## Aim of the exercise
Please copy, exactly and with no pictures, only the lines from the one containing "Task: Collapse the Direct Messages section" through the last line of the records.

(Collected data)
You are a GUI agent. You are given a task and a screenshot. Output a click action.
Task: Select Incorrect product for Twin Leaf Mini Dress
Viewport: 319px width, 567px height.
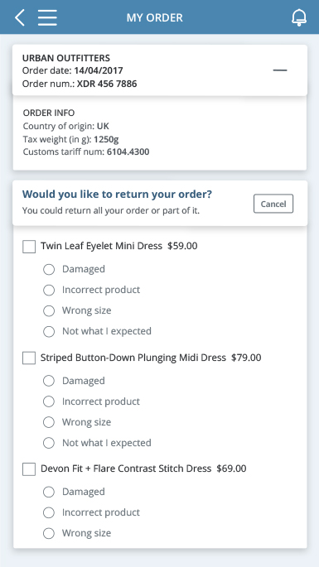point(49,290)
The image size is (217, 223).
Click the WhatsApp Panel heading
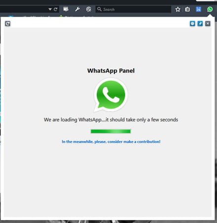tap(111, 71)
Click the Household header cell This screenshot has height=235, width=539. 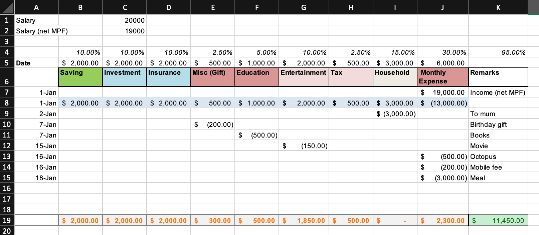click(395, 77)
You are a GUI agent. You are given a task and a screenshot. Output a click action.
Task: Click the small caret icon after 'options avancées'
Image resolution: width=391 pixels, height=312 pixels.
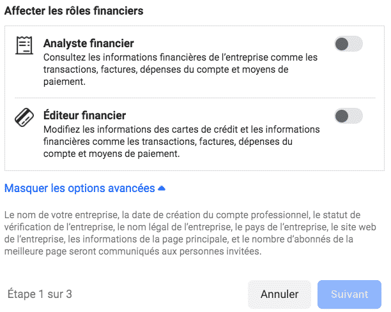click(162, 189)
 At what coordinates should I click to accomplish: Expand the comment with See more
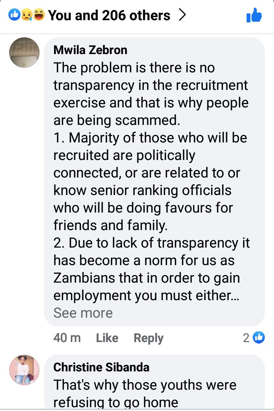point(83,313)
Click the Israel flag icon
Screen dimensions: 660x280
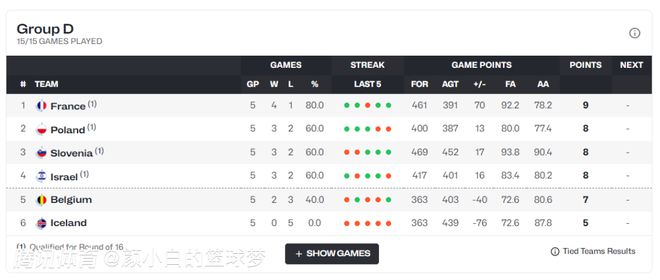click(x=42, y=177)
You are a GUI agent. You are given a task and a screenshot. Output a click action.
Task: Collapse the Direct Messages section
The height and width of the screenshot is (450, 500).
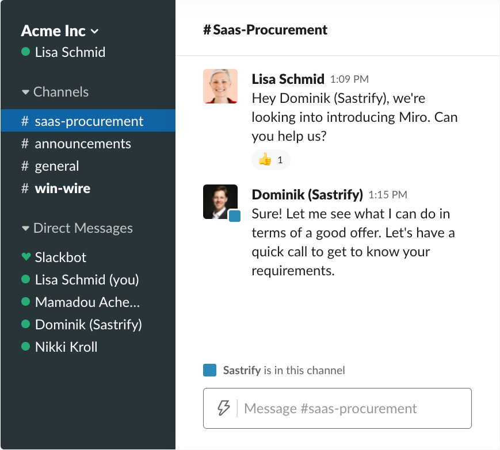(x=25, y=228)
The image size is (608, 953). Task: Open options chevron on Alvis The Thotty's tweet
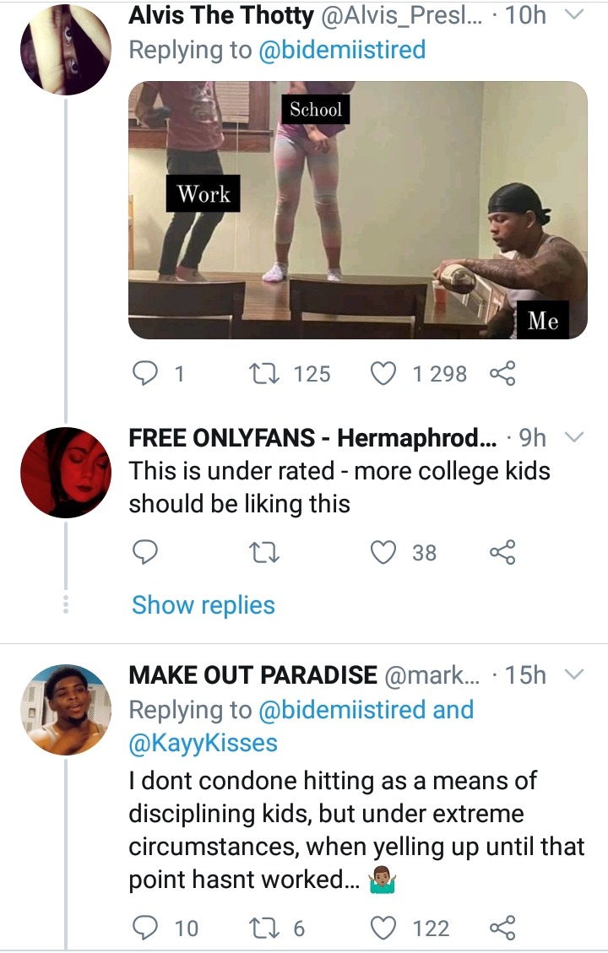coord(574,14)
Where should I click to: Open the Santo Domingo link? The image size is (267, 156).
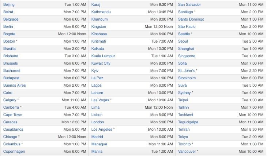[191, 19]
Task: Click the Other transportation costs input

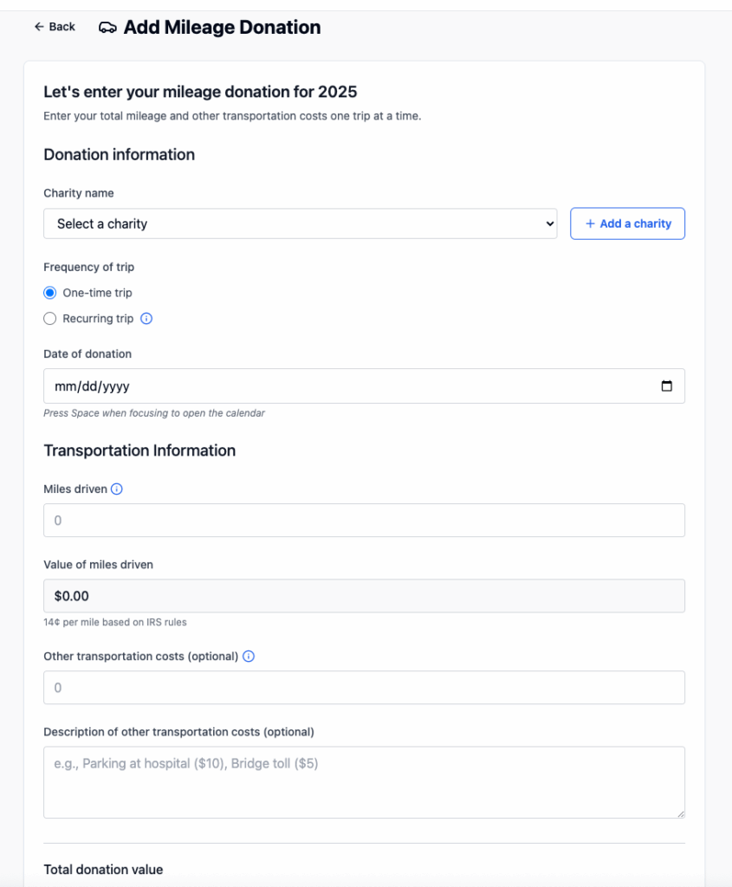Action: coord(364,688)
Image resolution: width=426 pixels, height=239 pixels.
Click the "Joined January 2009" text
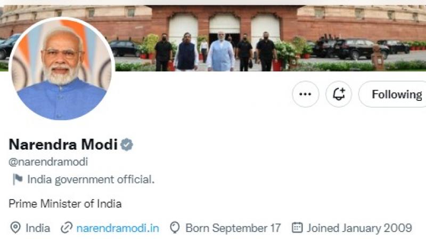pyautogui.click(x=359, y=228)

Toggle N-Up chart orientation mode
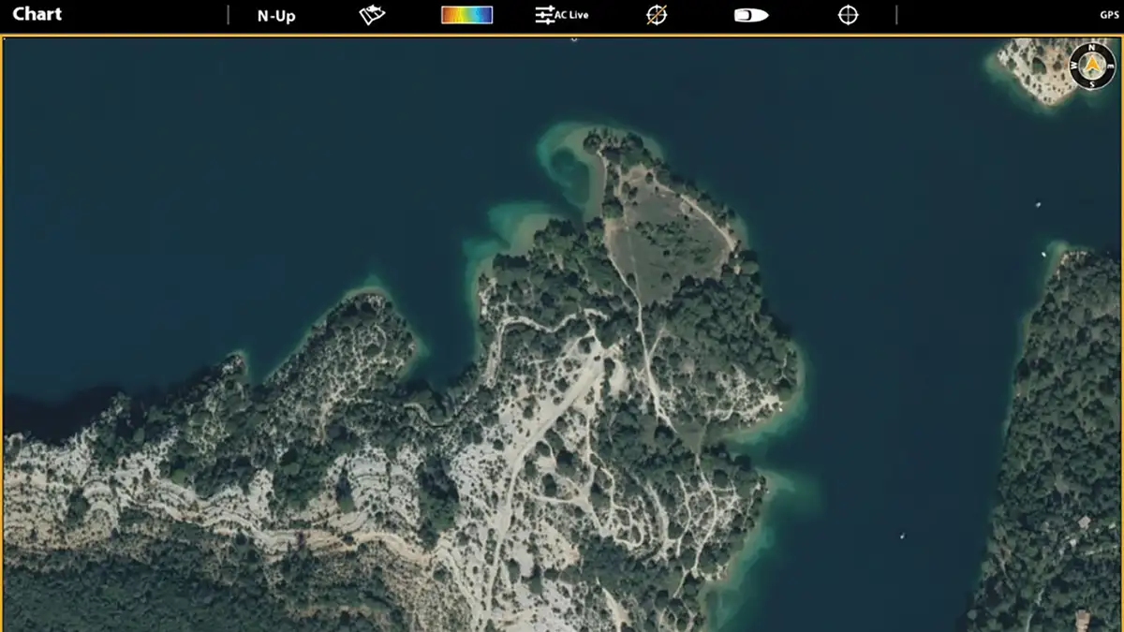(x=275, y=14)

## Completed exercise
Task: Collapse the Direct Messages section
The height and width of the screenshot is (450, 500).
(x=25, y=228)
The image size is (608, 953). Task: Open options chevron on Alvis The Thotty's tweet
coord(574,14)
Where should I click to: Open the Santo Domingo link? The image size is (267, 156).
[191, 19]
Task: Click the Other transportation costs input

Action: coord(364,688)
Image resolution: width=426 pixels, height=239 pixels.
Click the "Joined January 2009" text
pyautogui.click(x=359, y=228)

Toggle N-Up chart orientation mode
(x=275, y=14)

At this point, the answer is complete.